Well, I was . . . We were all last year sitting at home in quarantine. While we were watching these horrible images pour out on our television. Story after story, Zainab, of Ahmaud Arbery being shot . . . Remember the shotgun on the street? In Brunswick, Georgia. And then Breonna Taylor happened. And then George Floyd happened. And then these young people were out there really fighting for us and trying to pull us into . . . not really the future. Well, not the now, but the future. I just thought about the world I was handing off to my great-nephew and then I thought about the most profound thing for me when it came to race that really changed me and touched me was The Fire Next Time by James Baldwin. I sat down and I said, what if I wrote something like that?
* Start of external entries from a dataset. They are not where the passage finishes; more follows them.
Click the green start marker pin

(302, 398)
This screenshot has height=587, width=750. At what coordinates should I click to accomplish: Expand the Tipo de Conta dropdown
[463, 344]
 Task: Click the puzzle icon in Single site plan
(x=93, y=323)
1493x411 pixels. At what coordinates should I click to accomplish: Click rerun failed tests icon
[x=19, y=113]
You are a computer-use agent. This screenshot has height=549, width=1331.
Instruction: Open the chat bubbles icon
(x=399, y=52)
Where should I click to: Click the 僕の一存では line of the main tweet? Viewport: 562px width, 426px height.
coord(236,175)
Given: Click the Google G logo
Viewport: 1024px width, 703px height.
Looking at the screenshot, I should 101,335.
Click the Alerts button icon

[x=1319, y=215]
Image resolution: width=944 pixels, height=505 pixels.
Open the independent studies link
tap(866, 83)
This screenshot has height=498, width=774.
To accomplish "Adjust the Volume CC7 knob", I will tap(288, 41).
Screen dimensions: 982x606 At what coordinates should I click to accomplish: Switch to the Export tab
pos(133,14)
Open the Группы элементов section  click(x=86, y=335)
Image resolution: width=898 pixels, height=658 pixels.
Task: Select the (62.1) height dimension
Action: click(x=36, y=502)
Which was a tribute to James Baldwin and where I could dedicate it to my great-nephew. I started by writing a letter to my great-nephew, who was thirteen years old, and the whole book just poured out within a couple months after that. So, that was . . . I felt like I had to do it.

Zainab Salbi (Host):

Beautiful. A couple of months. Wow. It takes me much longer to write every book.

Don Lemon:

It takes a long time. So, that was the reason I did it. That was one reason I did it. You sit there every night and you sort of do the . . . I do. I talk about, well, this happened and this happened and this is going on in this country, and I feel like sometimes I’m just doing play-by-play. Almost like a sports announcer. And so I felt like I needed to do something that would last longer. That was more concentrated and that couldn’t be diluted over time. You can pick up this book and you still get the full effect of not only what this moment means, but the moments since James Baldwin wrote his book, the sweep of history over time and racism in this country, and then going into the future. I just wanted something that was beautifully written and that came from my heart.

Zainab Salbi (Host):

And it did come from your heart. I actually really very much felt it. It wasn’t only political. I’m curious about the process. Because it was very courageous. Some of the things that you shared in the book on your personal journey. As a journalist, not every journalist wants to share their personal journey. It’s a risk almost to share that aspect, whether it is the story of . . . I mean, we have Baldwin and we have race in America and we have the politics, but you also talk about your molestation and you talk about your trip to Africa with your mother. You talk about all of these aspects of it and that is risky, to show emotions, as a journalist. How did you go about that? Did it feel like a risk for you?

Don Lemon:

It did. Well, any time you’re writing a book, you’re putting yourself out there for criticism from everybody. You’re just kind of opening yourself . . . You’re opening the door and you’re saying, “Come on in. Criticize me.” So, yeah, it did feel that way. I don’t think that you can . . . Something that is this personal and that affects so many people, especially marginalized people and underserved people and people whose stories have not been written throughout history, it’s vulnerability. You have to be vulnerable in order to do it. You have to be empathetic, you have to be vulnerable, and you have to share yourself. Especially if you want to touch people. I think the only way you can touch people is in a personal way. Is through sharing my story and telling about my journey and how I feel. Whether that’s right or wrong or whatever you think it is, it’s my story. This is how I feel.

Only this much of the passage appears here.